So, I am using cluster.yaml file for cluster creation and all the servers I am using as nodes are on-premise.
Now, some of the servers are with cuda GPU, some are with i5 processor, and some are with i7 processor. So I am defining an environment variable for job capacity based on the kind of CPU or GPU, a node has.
Now, to define the environment variables at the node level, I have written a shell script in each worker node to start the worker node with defined variables, and I am calling this script in the worker node setup section in the cluster.yaml file.
Now, one of my requirements is, I want to read those environment variables in the head node, which are defined in the worker node.
So each worker is started with different env vars and you want to know the env vars for each worker from the head node? Like you want to get a map from worker node id to env vars? Is my understanding correct?
@jjyao
Actually, we have started with defining custom resources only, and it was working fine till the time. But now, for some new requirements, custom resources are restricting us to build generalised solution. With custom resources it’s possible, but it’s increasing complexity of our solution, which we don’t want. That’s why we come up with idea of using Environment variables.
So, there are two main things which defines number of jobs a node can run: 1) memory (RAM) 2) type of CPU/GPU.
Now based on our async actor implementation, our single detection actor can handle multiple jobs.

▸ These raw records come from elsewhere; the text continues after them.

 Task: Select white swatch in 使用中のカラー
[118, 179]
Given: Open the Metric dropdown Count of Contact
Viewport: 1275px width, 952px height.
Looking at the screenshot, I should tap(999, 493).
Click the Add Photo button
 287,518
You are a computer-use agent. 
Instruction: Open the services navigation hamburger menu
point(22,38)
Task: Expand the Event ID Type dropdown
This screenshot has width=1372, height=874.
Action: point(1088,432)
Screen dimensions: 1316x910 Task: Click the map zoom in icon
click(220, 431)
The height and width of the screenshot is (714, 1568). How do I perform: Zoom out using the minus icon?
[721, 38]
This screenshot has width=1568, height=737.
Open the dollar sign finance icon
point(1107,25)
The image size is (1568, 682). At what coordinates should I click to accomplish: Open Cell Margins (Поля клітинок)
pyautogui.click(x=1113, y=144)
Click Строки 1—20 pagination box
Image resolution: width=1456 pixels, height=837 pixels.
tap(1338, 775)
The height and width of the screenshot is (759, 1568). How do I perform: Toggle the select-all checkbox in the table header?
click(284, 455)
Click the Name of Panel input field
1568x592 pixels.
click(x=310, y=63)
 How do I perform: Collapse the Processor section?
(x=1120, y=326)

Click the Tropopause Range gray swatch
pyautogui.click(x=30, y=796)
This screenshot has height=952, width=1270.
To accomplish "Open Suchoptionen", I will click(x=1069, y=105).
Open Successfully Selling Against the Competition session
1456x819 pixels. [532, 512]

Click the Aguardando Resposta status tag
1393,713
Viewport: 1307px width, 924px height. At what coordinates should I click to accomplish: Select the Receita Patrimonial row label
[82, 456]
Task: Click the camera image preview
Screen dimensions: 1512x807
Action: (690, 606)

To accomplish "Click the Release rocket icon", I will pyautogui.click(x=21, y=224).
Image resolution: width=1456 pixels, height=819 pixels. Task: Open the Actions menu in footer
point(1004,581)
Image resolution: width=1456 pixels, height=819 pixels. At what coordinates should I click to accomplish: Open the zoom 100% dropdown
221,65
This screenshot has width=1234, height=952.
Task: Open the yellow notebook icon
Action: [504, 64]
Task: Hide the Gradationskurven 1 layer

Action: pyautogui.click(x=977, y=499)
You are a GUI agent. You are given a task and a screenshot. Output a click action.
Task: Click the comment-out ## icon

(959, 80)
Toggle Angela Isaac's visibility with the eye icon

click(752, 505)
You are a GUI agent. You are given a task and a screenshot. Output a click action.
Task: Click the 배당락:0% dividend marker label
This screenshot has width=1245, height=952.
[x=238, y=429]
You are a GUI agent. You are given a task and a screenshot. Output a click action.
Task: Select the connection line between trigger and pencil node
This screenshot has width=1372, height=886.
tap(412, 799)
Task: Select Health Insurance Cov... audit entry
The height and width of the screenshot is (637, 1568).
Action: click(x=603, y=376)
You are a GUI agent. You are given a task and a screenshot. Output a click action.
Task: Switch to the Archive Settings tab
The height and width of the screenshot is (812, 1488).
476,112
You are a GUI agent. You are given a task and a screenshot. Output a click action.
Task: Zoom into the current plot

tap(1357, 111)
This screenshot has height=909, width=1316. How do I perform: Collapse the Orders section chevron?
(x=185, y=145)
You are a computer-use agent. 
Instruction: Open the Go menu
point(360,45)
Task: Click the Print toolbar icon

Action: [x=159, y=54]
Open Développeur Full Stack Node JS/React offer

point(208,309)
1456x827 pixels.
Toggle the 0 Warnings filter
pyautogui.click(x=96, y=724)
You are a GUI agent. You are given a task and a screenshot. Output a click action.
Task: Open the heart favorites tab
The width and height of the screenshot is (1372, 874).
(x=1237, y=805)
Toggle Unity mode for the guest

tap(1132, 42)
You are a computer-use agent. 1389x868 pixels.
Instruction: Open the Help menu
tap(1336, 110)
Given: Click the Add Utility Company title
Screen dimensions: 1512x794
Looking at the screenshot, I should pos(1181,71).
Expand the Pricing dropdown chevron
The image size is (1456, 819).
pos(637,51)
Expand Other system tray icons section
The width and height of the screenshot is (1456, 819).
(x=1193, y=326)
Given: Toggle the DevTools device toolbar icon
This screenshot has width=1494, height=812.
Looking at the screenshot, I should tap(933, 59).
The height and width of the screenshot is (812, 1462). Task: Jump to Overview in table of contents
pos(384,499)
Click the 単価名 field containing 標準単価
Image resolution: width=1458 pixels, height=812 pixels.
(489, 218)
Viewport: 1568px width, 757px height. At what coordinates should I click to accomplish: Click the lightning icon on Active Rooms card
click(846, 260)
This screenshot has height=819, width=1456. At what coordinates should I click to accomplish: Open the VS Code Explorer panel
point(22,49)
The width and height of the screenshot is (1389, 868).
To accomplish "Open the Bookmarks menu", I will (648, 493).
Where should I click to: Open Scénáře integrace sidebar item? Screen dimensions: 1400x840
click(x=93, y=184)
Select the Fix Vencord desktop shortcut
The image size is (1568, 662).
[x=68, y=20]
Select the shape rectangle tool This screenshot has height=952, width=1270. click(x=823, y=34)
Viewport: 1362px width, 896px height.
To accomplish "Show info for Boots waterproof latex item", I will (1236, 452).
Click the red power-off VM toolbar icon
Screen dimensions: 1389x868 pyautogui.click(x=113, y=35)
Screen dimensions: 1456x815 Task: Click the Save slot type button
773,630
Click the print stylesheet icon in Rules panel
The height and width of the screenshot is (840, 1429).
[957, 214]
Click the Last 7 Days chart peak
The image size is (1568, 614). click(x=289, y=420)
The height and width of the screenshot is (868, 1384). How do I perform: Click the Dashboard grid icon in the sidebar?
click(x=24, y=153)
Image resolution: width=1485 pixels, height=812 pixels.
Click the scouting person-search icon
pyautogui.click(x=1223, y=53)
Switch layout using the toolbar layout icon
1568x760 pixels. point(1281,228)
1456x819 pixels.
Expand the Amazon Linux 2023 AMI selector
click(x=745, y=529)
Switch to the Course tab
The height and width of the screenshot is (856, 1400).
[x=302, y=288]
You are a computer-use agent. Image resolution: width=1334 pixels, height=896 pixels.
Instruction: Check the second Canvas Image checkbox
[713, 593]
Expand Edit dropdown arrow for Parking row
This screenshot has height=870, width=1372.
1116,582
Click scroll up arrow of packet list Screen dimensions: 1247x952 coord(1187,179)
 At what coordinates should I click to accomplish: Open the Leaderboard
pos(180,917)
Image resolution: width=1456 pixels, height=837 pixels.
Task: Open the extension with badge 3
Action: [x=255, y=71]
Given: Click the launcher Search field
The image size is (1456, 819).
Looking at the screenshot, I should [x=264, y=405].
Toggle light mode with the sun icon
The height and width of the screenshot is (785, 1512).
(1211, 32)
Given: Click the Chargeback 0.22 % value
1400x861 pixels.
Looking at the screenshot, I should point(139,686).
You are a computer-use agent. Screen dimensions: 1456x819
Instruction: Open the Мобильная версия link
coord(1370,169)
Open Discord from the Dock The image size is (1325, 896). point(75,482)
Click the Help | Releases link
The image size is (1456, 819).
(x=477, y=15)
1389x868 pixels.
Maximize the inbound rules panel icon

So, for any node, manually we will test that how many instance of detection actor it can handle in memory and how many jobs per instance of detection actor it can handle based on computation power. Based on efficient results from testing, finally we will have four environment variables, which can define #instance & #jobs_per_instance per CPU & GPU.
Sorry for the late reply. Let’s say now you know how many instances of detection actor you can run per node, how are you going to launch different number of actors to different node?
I can find number of active instance of a actor based on list_actors() state api, where I can group actors based on node ip. Now, based on capacity I can check, if I can run new instance or not. While creating actor, I am including info in actor name itself, Ex. detactor_ip_address_GPU, which will help me for counting actor instances for CPU and GPU. Now to assign it to specific node, I am using custom resource “node:ip_address”.
@Jules_Damji I have never used NodeAffinitySchedulingStrategy, so will have to go through the functionality and how I can integrate in our pipeline flow. But still, my requirement will be still needed to access environment variables of worker node.
As @jjyao mentioned, one method is I can create a task and assigned it to the respective node, which can return values of environment variables. Still, I am looking for an easy way to do this, if possible.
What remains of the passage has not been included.